How to complete this task ▸ In the entries that follow, how many lines hold the string "Expand"? Give only that number.
◆ ◆ ◆ ◆ ◆ ◆ ◆
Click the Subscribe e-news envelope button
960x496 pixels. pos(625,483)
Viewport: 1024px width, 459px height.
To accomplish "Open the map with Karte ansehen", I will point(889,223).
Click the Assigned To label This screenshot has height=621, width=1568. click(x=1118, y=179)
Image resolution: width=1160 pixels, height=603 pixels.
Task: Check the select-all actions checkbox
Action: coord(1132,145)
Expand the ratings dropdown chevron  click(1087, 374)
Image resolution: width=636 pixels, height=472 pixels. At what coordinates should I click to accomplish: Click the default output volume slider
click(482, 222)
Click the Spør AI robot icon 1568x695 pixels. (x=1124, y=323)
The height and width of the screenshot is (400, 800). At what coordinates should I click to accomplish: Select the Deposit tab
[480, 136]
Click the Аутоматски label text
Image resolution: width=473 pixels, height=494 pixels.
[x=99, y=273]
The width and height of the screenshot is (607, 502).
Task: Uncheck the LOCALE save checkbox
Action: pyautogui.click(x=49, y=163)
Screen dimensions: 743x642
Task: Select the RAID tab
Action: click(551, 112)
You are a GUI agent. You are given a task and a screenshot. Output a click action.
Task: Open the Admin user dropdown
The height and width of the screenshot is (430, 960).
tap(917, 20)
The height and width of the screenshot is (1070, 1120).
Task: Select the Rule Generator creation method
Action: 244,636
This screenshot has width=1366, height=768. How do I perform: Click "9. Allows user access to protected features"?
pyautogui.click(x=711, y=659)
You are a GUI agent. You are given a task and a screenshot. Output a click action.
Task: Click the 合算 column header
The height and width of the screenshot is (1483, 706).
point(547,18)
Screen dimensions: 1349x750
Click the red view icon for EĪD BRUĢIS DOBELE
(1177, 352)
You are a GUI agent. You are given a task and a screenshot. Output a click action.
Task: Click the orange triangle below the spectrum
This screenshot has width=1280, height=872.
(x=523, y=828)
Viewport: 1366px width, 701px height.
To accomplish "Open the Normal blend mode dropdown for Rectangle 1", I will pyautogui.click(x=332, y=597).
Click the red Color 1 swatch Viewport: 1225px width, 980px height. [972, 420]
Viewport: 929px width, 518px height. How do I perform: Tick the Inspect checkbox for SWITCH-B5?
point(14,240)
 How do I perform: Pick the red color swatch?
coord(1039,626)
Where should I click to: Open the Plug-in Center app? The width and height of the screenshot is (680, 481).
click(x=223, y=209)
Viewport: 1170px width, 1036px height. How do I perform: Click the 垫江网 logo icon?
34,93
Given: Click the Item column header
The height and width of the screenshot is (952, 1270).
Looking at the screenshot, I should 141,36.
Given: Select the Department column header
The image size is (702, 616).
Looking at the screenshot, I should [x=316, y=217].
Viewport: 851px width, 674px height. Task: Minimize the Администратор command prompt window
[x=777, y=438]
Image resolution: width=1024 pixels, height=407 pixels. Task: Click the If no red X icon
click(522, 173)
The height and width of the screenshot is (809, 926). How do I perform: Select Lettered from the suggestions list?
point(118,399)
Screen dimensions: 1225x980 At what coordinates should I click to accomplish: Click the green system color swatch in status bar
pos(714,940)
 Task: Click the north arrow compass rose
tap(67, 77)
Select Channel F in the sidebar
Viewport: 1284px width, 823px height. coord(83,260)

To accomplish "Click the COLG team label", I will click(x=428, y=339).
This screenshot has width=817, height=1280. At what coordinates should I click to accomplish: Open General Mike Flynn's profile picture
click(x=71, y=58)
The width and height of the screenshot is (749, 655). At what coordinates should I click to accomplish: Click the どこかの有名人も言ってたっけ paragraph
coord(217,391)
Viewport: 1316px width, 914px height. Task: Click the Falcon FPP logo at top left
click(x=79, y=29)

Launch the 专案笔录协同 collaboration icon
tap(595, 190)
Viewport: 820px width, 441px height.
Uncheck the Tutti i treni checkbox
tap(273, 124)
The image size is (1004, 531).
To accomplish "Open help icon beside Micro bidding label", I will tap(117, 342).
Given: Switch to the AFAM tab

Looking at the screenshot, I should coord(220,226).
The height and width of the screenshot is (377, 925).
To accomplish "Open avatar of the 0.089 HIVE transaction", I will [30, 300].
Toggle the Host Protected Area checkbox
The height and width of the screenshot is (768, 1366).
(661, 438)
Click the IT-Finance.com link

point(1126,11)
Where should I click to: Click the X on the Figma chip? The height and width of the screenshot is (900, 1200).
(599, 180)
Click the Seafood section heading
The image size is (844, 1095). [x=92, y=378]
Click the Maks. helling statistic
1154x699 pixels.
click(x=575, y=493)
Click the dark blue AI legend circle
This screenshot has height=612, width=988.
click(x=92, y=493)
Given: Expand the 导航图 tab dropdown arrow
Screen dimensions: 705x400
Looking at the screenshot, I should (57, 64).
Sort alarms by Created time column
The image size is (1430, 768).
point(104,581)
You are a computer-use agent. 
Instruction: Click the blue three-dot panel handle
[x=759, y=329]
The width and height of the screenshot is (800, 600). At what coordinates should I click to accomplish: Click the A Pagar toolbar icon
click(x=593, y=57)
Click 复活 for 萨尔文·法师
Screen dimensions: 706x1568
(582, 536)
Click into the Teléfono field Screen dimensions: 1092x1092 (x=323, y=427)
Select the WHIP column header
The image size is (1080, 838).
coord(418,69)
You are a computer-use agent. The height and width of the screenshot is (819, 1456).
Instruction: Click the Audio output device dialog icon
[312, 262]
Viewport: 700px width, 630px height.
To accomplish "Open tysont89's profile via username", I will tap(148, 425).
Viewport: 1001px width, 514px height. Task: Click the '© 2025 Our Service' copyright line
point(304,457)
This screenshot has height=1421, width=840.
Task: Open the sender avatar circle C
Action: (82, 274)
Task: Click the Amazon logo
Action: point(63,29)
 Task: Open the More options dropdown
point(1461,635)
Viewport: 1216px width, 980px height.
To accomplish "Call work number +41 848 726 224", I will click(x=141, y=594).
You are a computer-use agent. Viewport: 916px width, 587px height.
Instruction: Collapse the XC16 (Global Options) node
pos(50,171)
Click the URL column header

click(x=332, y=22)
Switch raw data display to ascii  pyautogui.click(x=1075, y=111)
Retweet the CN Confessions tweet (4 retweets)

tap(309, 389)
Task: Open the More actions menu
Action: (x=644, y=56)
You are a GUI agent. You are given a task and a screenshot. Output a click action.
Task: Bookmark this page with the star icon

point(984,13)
◆ ◆ ◆ ◆ ◆ ◆ ◆
Reply to the task ▸ 2